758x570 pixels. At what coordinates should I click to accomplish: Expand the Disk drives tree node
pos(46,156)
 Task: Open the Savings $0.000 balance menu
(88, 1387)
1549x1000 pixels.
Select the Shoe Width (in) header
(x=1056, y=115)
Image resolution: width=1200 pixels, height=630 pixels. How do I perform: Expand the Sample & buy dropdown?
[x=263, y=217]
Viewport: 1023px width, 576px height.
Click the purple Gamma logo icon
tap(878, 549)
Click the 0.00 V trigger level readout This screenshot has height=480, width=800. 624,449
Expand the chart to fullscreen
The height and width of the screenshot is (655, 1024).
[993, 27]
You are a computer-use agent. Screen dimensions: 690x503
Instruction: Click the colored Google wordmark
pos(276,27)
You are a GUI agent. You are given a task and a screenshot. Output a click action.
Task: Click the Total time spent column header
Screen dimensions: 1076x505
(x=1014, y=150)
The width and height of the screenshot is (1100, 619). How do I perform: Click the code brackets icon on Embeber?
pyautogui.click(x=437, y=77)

> **INSTRUCTIONS TO FOLLOW**:
Please copy the line that contains "Screen dimensions: 1076x505" and each line after it through the end of the records, exactly, and no other lines.

> **EXERCISE SOLUTION**:
Screen dimensions: 1076x505
(x=1014, y=150)
The width and height of the screenshot is (1100, 619). How do I perform: Click the code brackets icon on Embeber?
pyautogui.click(x=437, y=77)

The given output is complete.